═══ GIVEN DATA ═══

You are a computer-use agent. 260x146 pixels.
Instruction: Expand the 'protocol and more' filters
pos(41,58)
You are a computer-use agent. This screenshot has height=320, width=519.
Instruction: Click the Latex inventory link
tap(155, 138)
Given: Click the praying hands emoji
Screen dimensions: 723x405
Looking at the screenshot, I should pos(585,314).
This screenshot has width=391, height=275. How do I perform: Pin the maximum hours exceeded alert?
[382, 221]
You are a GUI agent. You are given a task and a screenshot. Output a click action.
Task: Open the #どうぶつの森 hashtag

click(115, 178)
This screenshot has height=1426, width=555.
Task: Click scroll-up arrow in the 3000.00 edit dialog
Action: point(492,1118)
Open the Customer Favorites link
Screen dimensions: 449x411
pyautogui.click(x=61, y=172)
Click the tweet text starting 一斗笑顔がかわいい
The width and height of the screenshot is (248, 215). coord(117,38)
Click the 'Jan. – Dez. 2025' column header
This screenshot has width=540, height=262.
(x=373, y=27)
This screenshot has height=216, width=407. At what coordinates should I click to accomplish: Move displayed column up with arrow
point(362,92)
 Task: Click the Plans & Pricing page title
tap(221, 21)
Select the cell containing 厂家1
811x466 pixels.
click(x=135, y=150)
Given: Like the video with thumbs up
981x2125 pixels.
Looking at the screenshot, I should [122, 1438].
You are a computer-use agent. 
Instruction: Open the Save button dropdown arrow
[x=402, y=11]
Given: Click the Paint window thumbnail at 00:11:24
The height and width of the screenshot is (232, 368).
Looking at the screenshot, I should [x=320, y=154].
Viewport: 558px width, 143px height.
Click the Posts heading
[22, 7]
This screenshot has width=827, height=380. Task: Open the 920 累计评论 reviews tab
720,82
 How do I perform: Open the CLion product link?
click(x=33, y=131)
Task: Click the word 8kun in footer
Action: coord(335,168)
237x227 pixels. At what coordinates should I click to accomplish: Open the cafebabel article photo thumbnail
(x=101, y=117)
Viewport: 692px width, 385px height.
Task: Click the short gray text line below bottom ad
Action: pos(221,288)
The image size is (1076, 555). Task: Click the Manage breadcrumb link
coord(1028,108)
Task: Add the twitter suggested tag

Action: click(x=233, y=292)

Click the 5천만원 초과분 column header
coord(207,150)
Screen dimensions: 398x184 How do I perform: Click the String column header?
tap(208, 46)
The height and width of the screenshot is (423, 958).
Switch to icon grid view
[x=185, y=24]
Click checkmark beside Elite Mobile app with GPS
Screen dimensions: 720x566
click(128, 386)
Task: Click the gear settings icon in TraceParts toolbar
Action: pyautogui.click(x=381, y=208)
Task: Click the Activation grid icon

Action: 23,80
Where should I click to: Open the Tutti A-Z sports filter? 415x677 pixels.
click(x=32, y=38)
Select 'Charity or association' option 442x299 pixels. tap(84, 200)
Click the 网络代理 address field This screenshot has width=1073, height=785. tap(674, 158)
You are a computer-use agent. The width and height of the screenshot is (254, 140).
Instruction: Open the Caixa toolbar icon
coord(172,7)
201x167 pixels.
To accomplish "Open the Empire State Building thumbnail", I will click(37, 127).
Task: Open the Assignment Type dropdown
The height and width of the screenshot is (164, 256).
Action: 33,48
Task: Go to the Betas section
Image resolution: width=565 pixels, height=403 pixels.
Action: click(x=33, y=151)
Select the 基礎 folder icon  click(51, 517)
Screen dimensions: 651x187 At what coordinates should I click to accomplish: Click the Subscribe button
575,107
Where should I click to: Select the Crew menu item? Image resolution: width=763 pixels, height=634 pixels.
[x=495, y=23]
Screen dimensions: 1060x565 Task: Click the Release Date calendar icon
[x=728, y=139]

═══

### WHAT YOU HAVE TO DO
Filter the data above by the word "computer" and copy every line that matches.

### EXPECTED ANSWER
You are a computer-use agent. 260x146 pixels.
You are a computer-use agent. This screenshot has height=320, width=519.
You are a computer-use agent. 
You are a computer-use agent. The width and height of the screenshot is (254, 140).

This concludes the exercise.